C'est le cas du discret
projet Nightingale
. Celui-ci appartient à la division Google Cloud et est le fruit d'un partenariat démarré en 2018 avec Ascension, une chaîne de 2 600 hôpitaux, cabinets de docteurs et autres instituts de santé répartis à travers le pays. Il permet à Google d'accéder aux données de santé de dizaines de millions de patients, de les stocker dans son cloud et de les analyser. Cela comprend des données de nature médicales, tirées de résultats de laboratoires, de diagnostics, et de dossiers d'hospitalisation, mais aussi des données d'état civil, comprenant le nom, l'adresse et la date de naissance des individus.
Des contrats similaires ont été tissés avec la Mayo Clinic, dans le Minnesota, et le Centre médical de l'université de Chicago.
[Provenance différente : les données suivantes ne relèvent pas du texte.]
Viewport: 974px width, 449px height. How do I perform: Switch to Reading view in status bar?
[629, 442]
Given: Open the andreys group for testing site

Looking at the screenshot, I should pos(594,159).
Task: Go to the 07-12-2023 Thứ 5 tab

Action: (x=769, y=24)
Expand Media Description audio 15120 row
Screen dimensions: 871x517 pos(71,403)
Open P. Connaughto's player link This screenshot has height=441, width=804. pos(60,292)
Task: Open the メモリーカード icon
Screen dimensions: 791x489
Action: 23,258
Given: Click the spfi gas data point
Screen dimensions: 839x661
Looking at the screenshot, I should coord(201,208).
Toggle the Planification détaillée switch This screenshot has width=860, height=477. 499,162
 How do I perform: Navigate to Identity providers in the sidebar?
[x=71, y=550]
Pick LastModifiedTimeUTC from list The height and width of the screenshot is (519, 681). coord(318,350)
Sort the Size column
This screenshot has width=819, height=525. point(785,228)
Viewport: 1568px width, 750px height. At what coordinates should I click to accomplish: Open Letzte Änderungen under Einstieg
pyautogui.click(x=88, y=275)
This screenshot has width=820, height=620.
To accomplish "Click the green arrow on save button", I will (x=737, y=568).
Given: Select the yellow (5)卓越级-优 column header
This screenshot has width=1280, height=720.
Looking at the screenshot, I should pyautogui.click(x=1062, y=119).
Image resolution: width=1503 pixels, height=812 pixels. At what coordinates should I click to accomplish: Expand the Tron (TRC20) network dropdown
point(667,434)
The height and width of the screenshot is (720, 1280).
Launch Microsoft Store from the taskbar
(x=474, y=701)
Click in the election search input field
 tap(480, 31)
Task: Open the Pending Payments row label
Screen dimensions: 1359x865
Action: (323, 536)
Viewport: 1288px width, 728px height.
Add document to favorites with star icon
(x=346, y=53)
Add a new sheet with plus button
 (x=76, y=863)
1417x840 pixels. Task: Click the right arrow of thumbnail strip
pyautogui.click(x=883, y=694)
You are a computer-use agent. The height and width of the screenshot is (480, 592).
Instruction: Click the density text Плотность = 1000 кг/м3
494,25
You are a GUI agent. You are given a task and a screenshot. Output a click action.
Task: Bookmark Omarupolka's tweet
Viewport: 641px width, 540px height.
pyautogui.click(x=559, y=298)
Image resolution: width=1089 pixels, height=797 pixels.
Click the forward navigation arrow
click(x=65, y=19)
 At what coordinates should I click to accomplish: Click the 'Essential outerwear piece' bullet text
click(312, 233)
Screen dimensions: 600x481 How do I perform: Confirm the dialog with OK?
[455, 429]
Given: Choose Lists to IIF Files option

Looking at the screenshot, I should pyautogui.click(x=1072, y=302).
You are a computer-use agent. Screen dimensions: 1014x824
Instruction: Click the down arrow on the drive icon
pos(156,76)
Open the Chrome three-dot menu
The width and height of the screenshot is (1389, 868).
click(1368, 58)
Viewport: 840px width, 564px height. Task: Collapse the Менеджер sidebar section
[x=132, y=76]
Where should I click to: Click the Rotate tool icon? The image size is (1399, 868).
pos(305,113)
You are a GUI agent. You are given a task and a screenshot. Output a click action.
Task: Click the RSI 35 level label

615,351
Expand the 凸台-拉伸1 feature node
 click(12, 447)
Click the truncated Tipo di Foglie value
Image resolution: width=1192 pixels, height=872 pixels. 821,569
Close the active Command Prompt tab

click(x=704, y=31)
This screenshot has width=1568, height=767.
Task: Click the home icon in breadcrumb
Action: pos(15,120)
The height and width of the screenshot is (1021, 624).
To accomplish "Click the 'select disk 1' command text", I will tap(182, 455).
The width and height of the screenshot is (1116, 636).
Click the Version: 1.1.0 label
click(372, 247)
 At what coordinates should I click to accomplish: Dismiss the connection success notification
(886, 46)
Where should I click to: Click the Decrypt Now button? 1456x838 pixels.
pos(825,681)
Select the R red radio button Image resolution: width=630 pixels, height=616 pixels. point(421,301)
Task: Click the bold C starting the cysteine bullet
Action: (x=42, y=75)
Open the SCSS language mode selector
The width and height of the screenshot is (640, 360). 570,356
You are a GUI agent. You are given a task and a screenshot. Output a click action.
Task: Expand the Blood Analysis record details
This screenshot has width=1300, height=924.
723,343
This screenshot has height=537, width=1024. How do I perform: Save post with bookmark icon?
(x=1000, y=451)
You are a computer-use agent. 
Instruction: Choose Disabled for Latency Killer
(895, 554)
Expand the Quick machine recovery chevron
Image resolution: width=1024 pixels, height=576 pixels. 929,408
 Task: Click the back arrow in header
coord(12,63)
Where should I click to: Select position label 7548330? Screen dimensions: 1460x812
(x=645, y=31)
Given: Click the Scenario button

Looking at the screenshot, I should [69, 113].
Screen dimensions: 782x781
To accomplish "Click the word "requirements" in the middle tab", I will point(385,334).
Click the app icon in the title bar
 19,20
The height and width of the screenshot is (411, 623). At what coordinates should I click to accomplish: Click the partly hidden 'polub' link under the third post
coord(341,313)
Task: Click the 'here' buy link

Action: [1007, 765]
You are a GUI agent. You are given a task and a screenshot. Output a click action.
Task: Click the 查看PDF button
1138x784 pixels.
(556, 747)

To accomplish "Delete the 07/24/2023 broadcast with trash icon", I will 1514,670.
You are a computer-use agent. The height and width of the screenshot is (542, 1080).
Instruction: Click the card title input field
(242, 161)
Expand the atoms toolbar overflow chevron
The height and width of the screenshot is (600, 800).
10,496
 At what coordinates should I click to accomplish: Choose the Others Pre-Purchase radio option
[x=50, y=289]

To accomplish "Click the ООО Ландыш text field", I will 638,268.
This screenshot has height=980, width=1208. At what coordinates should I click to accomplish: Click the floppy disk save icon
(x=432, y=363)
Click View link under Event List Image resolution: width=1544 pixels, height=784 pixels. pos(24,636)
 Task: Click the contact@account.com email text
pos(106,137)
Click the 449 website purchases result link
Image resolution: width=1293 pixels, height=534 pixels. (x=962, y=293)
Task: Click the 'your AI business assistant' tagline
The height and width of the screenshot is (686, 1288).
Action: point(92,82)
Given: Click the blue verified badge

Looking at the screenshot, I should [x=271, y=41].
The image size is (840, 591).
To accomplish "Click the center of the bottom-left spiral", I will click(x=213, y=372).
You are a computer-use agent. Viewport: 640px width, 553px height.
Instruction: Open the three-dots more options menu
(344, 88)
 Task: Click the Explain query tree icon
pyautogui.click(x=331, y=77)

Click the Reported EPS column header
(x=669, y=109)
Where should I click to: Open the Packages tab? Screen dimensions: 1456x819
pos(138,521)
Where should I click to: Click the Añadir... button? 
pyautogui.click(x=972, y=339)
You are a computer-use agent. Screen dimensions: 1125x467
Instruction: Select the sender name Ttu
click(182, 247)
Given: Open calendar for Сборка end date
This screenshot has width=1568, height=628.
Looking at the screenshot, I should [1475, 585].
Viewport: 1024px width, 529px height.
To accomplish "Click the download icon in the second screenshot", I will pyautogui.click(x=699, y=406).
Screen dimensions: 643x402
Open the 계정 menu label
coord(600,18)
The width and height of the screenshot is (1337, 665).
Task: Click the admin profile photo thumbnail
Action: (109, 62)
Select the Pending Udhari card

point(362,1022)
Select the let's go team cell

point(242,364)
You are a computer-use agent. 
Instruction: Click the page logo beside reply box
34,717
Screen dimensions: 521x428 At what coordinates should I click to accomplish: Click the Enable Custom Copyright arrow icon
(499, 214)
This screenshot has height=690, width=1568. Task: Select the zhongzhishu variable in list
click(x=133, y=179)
Des projets pilotes avec l'UC San Francisco, Stanford Medicine et Chicago Medicine visent également à collecter et standardiser les données difficiles à traiter, comme celles issues des radiographies ou les notes de médecins. Google entend ainsi rassembler d'immenses quantités d'informations pour faire avancer la recherche médicale et mettre au point de nouveaux traitements. Et pour rendre exploitable cette vaste quantité de données, Google a racheté en 2016 Apigee, une entreprise qui met au point des interfaces de programmation pour gérer les données médicales.